Creative Commons recommends that content creators—whether it be the state, district, school, or teacher—retain the copyrights for all content created and apply a CC license to it so that reuse, revision and redistribution are defined up front.

Resources

Even though most digital content can be easily copied and shared, users still need to be concerned with copyright and licensing. The approach to resolving copyright and licensing of digital content depends on whether the content comes from a for-profit entity, such as a publishing company; a public entity, such as a state board of education; an individual educator working for the “common good”; or some other source. Considerations about copyright (or ownership) and licensing (or sharing) need to be top of mind from the beginning of the acquisition process.

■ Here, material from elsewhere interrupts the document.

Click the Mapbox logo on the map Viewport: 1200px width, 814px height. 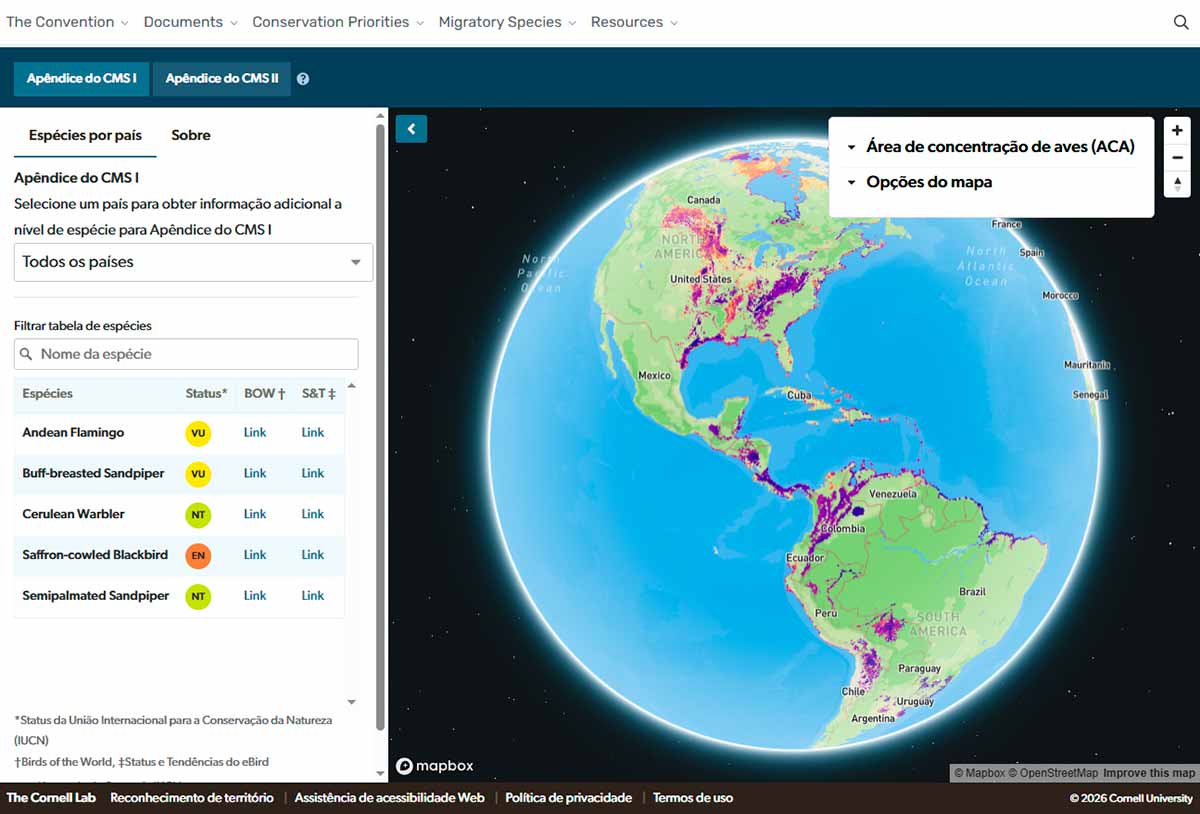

The areas to consider in evaluating digital content from the perspective of copyright and licensing are these:

  • IP rights. Are the intellectual property (IP) rights of individual digital content objects clearly indicated on the resources? Can users search digital content resources by IP license?
  • Restrictions on customization. Are there any restrictions on how the content can be combined with the content of other providers, including at the section, lesson or unit levels? Is the use of a custom platform or website required to access the content or can access be provided via a school’s platform of choice?
  • Restrictions on usage. Are there restrictions on the redistribution and access to the content, for instance, by students, parents, or siblings at home—or by students and teachers in other schools or districts?
  • Duration of licensing. Once the content is acquired, does the school or district retain the rights to use it in perpetuity or only upon payment of ongoing fees?